INSTRUCTIONS FOR THE TASK> Output the material verbatim, starting at its first line and ending after the line containing "coord(151,15)".

*** DATASET RECORDS

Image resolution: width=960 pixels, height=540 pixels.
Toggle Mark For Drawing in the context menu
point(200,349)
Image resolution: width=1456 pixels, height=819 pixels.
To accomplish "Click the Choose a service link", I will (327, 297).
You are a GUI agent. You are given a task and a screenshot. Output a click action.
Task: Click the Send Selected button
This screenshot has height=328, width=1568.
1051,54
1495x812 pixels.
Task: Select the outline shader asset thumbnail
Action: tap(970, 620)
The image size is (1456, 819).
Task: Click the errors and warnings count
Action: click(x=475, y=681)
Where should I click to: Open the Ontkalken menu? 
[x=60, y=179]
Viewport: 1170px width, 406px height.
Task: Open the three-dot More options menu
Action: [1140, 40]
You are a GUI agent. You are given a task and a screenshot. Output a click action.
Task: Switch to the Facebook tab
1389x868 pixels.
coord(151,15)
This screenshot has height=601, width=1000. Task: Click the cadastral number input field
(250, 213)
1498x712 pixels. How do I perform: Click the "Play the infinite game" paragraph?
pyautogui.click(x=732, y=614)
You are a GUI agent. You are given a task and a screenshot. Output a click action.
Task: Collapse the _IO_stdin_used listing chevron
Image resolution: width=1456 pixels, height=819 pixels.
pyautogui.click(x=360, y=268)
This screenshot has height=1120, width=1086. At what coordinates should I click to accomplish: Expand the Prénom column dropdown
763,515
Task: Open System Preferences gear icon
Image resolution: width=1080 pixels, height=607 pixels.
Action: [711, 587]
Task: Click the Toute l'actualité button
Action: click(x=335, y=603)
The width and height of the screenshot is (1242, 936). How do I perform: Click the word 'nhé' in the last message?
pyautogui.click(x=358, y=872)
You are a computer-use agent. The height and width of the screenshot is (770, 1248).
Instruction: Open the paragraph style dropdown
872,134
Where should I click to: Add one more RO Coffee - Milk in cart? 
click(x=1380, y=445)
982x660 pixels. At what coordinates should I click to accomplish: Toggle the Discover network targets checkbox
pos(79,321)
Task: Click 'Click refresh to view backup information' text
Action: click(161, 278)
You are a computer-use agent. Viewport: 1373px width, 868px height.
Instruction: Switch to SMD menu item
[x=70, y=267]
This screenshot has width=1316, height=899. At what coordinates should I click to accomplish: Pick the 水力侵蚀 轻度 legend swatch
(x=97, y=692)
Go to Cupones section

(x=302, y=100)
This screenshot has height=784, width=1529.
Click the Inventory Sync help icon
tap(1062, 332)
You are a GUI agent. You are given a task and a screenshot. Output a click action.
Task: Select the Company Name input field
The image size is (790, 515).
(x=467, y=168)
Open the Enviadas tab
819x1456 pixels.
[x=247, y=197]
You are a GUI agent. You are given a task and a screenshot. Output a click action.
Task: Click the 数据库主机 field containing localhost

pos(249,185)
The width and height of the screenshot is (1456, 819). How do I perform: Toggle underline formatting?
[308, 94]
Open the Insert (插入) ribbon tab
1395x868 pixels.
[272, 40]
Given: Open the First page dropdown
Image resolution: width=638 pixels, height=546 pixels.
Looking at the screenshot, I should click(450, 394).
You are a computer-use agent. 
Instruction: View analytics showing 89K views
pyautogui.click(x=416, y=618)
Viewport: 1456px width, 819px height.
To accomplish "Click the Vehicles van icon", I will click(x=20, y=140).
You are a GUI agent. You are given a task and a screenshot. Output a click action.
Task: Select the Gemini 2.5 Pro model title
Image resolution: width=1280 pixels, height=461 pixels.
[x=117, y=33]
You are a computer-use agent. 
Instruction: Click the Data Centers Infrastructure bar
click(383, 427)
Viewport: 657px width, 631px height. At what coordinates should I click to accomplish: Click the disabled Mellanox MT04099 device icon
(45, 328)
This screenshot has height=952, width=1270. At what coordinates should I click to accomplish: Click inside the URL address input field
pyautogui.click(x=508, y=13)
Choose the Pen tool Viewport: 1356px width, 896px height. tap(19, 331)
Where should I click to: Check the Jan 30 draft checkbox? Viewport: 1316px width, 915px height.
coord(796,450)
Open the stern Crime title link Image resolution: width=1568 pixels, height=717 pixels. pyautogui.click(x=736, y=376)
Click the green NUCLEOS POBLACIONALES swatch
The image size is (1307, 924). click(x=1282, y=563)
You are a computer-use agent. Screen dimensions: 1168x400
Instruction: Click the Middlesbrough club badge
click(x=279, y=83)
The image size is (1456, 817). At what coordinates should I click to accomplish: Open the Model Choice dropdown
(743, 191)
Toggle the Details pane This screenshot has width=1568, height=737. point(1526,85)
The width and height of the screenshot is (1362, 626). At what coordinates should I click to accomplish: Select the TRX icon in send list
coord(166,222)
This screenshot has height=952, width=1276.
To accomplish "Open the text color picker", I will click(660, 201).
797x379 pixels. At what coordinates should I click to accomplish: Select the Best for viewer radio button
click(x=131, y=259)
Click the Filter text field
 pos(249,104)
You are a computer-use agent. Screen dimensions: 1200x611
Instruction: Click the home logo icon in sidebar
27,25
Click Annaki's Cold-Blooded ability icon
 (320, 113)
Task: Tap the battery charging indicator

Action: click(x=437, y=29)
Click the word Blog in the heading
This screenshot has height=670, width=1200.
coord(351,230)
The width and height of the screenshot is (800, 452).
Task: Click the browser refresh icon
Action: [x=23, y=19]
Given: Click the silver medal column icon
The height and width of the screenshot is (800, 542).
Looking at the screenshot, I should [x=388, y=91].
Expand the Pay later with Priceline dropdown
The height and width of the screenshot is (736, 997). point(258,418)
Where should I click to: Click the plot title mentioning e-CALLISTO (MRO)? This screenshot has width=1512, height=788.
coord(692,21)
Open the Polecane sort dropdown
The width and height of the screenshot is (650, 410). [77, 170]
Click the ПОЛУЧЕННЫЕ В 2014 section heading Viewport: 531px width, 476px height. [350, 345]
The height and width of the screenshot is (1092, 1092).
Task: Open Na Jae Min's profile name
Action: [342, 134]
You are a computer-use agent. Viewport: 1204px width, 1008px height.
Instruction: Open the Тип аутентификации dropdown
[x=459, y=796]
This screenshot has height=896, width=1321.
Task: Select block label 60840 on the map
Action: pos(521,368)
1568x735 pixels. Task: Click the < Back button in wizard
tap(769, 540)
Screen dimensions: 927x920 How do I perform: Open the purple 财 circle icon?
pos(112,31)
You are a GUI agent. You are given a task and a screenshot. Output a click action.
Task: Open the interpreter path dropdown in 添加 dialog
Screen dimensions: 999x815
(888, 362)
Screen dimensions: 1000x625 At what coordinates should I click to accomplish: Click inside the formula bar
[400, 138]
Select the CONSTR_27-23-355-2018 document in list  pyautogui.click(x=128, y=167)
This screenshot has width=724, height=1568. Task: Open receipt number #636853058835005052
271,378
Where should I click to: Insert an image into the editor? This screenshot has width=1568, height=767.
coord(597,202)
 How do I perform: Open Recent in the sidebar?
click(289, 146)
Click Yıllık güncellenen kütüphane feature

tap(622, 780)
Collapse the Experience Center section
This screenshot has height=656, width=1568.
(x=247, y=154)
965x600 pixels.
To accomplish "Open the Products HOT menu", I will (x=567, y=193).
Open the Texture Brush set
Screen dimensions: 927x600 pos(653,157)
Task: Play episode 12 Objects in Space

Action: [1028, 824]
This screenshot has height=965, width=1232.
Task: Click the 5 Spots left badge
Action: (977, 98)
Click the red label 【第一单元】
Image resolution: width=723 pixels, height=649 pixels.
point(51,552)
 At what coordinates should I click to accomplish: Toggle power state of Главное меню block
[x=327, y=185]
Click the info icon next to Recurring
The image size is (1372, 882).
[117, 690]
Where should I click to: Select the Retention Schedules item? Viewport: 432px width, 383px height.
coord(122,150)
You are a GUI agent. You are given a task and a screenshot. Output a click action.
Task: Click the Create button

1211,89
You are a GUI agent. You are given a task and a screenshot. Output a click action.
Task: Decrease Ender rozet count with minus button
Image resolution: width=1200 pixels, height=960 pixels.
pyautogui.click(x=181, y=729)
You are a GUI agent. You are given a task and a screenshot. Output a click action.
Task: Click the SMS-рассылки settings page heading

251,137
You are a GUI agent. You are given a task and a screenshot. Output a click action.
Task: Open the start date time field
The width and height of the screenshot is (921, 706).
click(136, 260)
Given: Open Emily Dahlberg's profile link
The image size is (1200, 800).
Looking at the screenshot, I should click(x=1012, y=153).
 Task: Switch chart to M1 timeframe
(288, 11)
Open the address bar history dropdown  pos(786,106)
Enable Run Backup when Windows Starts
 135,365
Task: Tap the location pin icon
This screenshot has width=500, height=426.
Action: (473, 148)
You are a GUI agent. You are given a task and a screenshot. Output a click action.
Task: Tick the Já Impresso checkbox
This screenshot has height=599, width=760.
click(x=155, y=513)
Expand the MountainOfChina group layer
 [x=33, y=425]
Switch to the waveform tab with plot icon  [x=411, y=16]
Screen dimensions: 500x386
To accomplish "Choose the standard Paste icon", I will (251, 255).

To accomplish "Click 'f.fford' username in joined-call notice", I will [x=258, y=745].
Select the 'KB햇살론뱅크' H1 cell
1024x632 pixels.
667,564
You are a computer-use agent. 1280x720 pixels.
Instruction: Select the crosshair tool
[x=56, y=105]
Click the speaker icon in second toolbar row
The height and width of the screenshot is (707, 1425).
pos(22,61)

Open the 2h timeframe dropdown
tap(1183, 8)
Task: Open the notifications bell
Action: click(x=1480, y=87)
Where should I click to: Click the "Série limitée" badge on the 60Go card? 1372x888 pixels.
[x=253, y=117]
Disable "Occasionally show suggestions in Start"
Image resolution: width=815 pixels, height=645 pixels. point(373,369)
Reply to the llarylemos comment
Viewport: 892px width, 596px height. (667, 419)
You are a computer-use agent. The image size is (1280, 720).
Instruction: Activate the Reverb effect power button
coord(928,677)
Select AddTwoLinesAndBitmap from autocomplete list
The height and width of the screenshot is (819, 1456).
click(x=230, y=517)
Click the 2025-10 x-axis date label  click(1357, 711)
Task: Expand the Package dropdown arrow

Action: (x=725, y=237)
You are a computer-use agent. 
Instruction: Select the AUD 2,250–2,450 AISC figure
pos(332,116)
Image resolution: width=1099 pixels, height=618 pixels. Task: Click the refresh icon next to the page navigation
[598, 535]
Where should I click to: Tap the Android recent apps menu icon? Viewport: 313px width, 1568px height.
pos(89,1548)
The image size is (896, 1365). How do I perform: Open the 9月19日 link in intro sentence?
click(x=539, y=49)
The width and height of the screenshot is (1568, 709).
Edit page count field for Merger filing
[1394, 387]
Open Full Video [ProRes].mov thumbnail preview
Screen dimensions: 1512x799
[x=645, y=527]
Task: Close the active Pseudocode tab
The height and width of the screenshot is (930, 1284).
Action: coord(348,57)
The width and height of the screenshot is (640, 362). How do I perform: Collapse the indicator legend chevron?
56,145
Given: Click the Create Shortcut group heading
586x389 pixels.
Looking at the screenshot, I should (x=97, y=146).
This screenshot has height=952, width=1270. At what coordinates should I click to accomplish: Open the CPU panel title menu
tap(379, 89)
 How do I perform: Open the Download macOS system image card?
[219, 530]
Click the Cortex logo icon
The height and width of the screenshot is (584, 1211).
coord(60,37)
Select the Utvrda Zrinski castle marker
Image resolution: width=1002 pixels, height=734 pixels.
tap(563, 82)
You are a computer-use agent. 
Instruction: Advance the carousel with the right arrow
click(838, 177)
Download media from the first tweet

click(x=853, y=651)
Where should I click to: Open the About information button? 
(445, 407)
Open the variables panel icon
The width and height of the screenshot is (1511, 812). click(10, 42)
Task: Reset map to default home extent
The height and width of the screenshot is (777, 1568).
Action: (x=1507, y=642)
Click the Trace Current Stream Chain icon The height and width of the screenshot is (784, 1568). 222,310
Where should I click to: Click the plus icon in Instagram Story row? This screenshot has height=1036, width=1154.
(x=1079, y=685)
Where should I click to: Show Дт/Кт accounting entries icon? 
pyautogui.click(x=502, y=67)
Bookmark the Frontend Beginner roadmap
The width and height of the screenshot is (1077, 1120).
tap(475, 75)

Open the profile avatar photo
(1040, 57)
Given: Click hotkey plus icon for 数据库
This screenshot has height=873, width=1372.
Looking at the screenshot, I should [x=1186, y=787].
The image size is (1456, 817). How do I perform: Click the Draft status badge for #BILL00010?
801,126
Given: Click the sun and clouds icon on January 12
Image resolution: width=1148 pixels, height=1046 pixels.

******

COMPLETED TASK>
Image resolution: width=960 pixels, height=540 pixels.
Toggle Mark For Drawing in the context menu
point(200,349)
Image resolution: width=1456 pixels, height=819 pixels.
To accomplish "Click the Choose a service link", I will (327, 297).
You are a GUI agent. You are given a task and a screenshot. Output a click action.
Task: Click the Send Selected button
This screenshot has height=328, width=1568.
1051,54
1495x812 pixels.
Task: Select the outline shader asset thumbnail
Action: tap(970, 620)
The image size is (1456, 819).
Task: Click the errors and warnings count
Action: click(x=475, y=681)
Where should I click to: Open the Ontkalken menu? 
[x=60, y=179]
Viewport: 1170px width, 406px height.
Task: Open the three-dot More options menu
Action: [1140, 40]
You are a GUI agent. You are given a task and a screenshot. Output a click action.
Task: Switch to the Facebook tab
1389x868 pixels.
coord(151,15)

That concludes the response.